Гарсиа улыбнулся во весь щербатый рот и с размаху впечатал в грудную клетку молодого человека острый выступ своей кирасы. Шмыгнул носом.
Ромка сам удивился тому, сколь рад он видеть этого оборванного, битого жизнью человека.
— Дон Рамон, да как же вы…
— Извини, спешу к капитан-генералу. Когда освобожусь, найду тебя в казармах и все расскажу. А ты пока собери наш батальон.

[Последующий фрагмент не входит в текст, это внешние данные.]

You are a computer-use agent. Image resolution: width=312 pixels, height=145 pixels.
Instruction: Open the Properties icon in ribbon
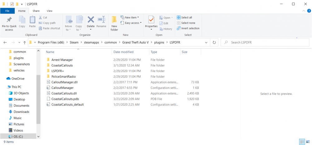pos(151,21)
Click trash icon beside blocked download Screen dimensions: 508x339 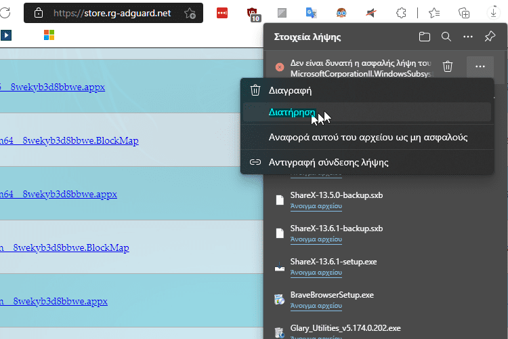click(448, 66)
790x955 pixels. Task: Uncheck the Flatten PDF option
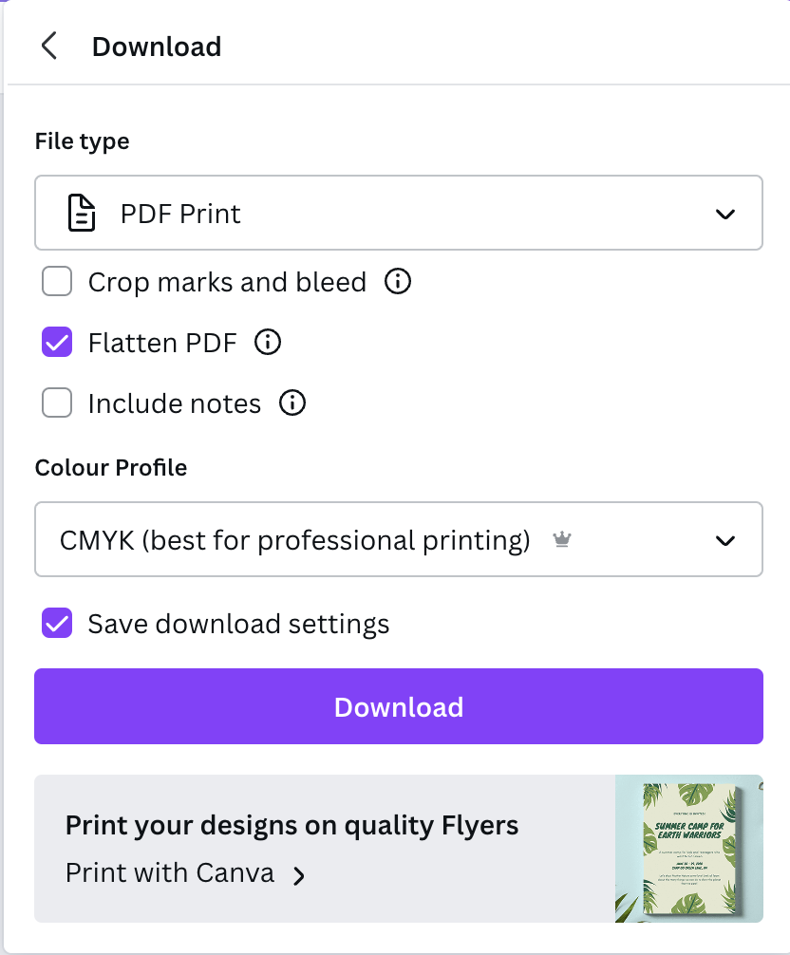[x=57, y=342]
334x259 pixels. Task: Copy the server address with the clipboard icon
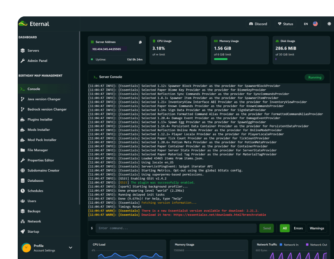click(140, 42)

— Немного от нашего батальона осталось живых. Я да Диего из Сарагосы, но он без ноги остался, отправили обратно, правда, с неплохим запасом золота, — вздохнул Гарсиа. — Ну да ладно, то история грустная. — Он взмахнул рукой, и заступившие дорогу неизвестному человеку талашкаланские воины разошлись в стороны.
Ромка бегом взлетел по сорока широким ступеням парадной лестницы и вошел под прохладные, теряющиеся где-то в вышине своды, провожаемый настороженными, но не злыми взглядами людей, толпившихся в анфиладе многочисленных комнат. А вот и обитая железом дверь в покои, которые вожди Талашкалы отвели под канцелярию и приемную Кортеса. Ромка остановился перед огромной, в два его роста, дверью. Откуда-то из боковой ниши вынырнул талашкаланский воин с копьем в руке и, нажав на ручку, отлитую в виде сжимающей шар лапы орла, потянул створку. Она отползла в сторону, выпустив наружу волну застарелого запаха вина, задубевшей кожи, пороха и мужского вперемешку с лошадиным пота — так любимого им запаха казармы.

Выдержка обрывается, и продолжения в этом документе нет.